§ Task requirements:
Every line of the data needs to be returned exactly.

§ Data for review:
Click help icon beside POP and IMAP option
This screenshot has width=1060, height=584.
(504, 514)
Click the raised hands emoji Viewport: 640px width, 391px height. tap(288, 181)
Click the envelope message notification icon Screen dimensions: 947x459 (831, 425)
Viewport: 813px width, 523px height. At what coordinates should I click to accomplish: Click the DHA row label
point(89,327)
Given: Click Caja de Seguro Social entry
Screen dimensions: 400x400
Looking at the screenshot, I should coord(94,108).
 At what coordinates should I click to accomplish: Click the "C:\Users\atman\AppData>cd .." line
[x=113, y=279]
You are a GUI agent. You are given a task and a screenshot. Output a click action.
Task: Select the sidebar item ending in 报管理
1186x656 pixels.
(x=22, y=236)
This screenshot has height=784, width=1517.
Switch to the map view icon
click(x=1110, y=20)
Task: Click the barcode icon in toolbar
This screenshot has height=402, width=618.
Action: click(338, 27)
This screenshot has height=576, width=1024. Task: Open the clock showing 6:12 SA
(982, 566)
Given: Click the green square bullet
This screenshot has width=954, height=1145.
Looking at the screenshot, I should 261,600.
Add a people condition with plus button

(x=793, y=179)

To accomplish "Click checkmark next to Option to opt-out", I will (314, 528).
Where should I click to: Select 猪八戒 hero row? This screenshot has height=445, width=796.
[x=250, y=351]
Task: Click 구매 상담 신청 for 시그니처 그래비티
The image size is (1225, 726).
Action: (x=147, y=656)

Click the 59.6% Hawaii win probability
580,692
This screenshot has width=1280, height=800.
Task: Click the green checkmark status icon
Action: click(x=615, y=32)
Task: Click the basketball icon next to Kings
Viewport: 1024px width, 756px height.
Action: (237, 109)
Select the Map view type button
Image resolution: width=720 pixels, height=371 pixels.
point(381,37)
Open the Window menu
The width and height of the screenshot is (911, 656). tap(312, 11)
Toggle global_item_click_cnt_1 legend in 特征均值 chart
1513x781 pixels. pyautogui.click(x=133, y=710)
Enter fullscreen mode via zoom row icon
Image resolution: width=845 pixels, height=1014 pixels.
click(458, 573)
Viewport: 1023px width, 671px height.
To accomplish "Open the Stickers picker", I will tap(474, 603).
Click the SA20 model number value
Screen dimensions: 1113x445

§ Exercise answer:
Click help icon beside POP and IMAP option
This screenshot has width=1060, height=584.
(504, 514)
Click the raised hands emoji Viewport: 640px width, 391px height. tap(288, 181)
Click the envelope message notification icon Screen dimensions: 947x459 (831, 425)
Viewport: 813px width, 523px height. At what coordinates should I click to accomplish: Click the DHA row label
point(89,327)
Given: Click Caja de Seguro Social entry
Screen dimensions: 400x400
Looking at the screenshot, I should coord(94,108).
 At what coordinates should I click to accomplish: Click the "C:\Users\atman\AppData>cd .." line
[x=113, y=279]
You are a GUI agent. You are given a task and a screenshot. Output a click action.
Task: Select the sidebar item ending in 报管理
1186x656 pixels.
(x=22, y=236)
This screenshot has height=784, width=1517.
Switch to the map view icon
click(x=1110, y=20)
Task: Click the barcode icon in toolbar
This screenshot has height=402, width=618.
Action: click(338, 27)
This screenshot has height=576, width=1024. Task: Open the clock showing 6:12 SA
(982, 566)
Given: Click the green square bullet
This screenshot has width=954, height=1145.
Looking at the screenshot, I should 261,600.
Add a people condition with plus button

(x=793, y=179)

To accomplish "Click checkmark next to Option to opt-out", I will (314, 528).
Where should I click to: Select 猪八戒 hero row? This screenshot has height=445, width=796.
[x=250, y=351]
Task: Click 구매 상담 신청 for 시그니처 그래비티
The image size is (1225, 726).
Action: (x=147, y=656)

Click the 59.6% Hawaii win probability
580,692
This screenshot has width=1280, height=800.
Task: Click the green checkmark status icon
Action: click(x=615, y=32)
Task: Click the basketball icon next to Kings
Viewport: 1024px width, 756px height.
Action: (237, 109)
Select the Map view type button
Image resolution: width=720 pixels, height=371 pixels.
point(381,37)
Open the Window menu
The width and height of the screenshot is (911, 656). tap(312, 11)
Toggle global_item_click_cnt_1 legend in 特征均值 chart
1513x781 pixels. pyautogui.click(x=133, y=710)
Enter fullscreen mode via zoom row icon
Image resolution: width=845 pixels, height=1014 pixels.
click(458, 573)
Viewport: 1023px width, 671px height.
To accomplish "Open the Stickers picker", I will tap(474, 603).
Click the SA20 model number value
Screen dimensions: 1113x445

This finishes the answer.